An introduction to Hardware Anti-Tampering and Data Protection used in the 1980s and 1990s by the Satellite, Casino and Financial industry. The presentation will begin with some examples of early hardware requiring data integrity an protection in an high risk environment. Featuring one of my first hardware reverse-engineering projects where I reversed the logic of PLDs and then designed a product that interacted with that hardware bypassing memory integrity. Show how I secured my design with a security processor widely used in banking machines at the time.

The main presentation will be a reverse-engineering project where a custom ASIC used in a printer cartridge was fully reverse-engineered. This takes you through the steps of discovering unused bonding pads that are likely test pads. Performing a communications capture / sniffing and reply type attacks on the ASIC in attempt to understand the encrypted protocol.

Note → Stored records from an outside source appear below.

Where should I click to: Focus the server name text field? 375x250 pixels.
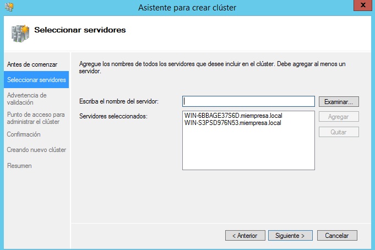[x=248, y=101]
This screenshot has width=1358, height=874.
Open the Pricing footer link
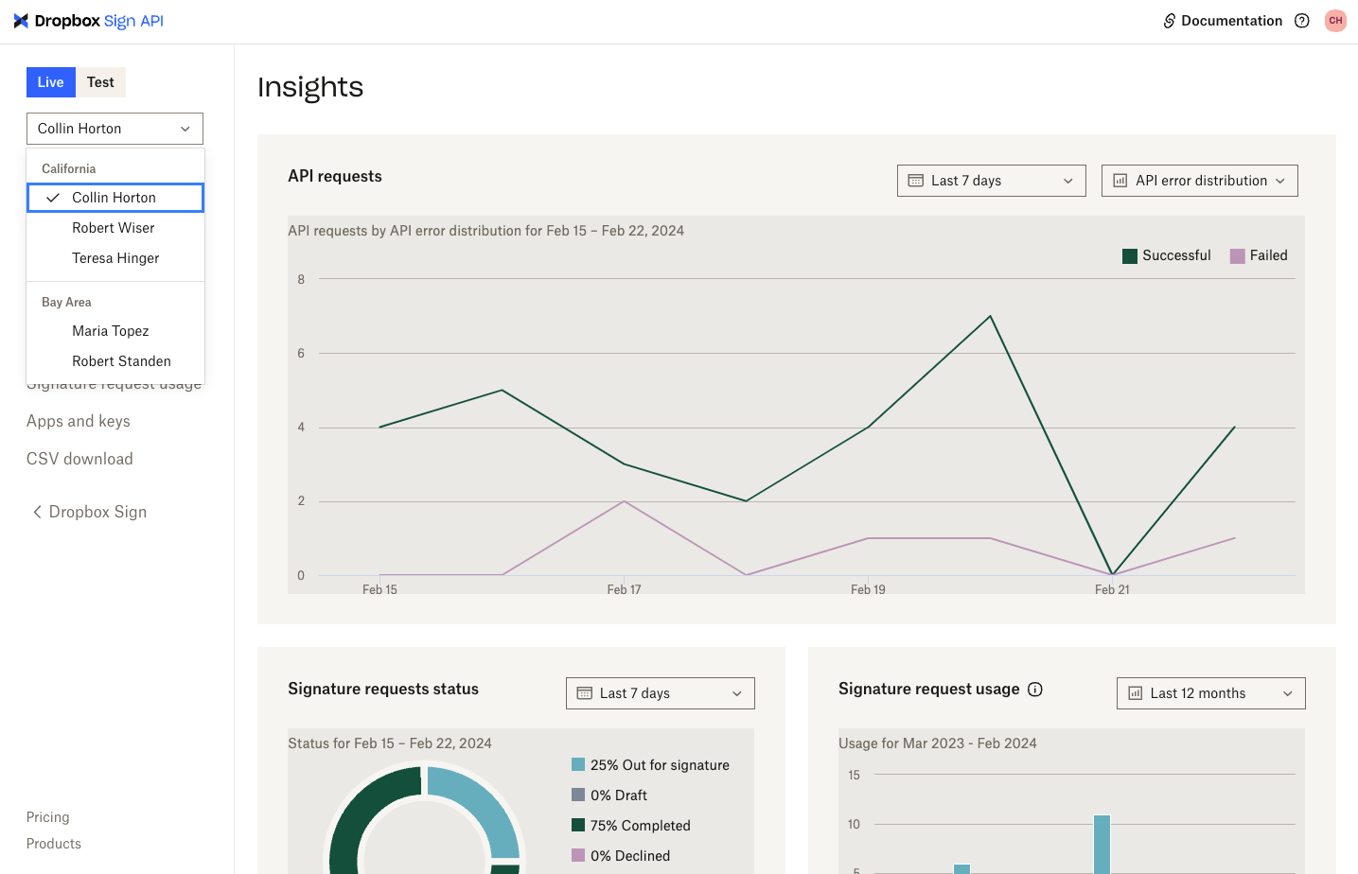(x=48, y=817)
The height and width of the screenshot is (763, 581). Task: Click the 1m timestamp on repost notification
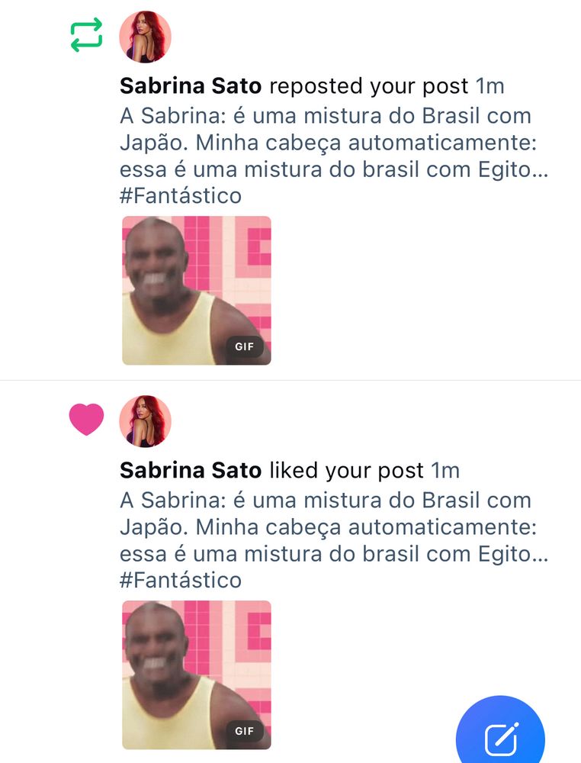coord(490,86)
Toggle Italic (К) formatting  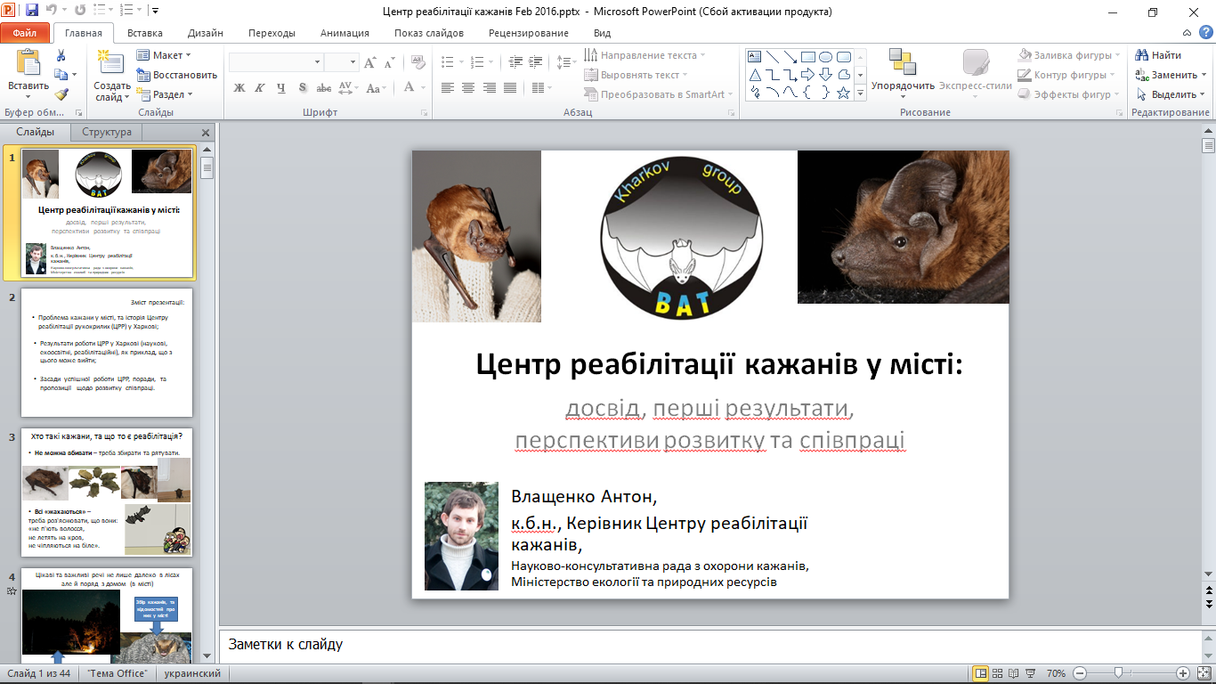click(260, 87)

Imaging and de-layering multiple samples of the die to obtain a netlist. We overcame an issue where the DIE markings are the same and some of the metal layers are not, meaning we had to deal with different formatted layers during netlist generation. Turn netlist into simulation code to understand some code. Simulation needed some memory for function.

We needed to read out small flash memory to make simulation function. We were able to use Verilog simulation model to locate and disarm the active die protection allowing FIB editing and probing the data lines during power up. The test mode pin along with embedded device was used to stimulate and read out the NV memory containing the key material. We could then communicate with the completed simulation as if it were the ASIC.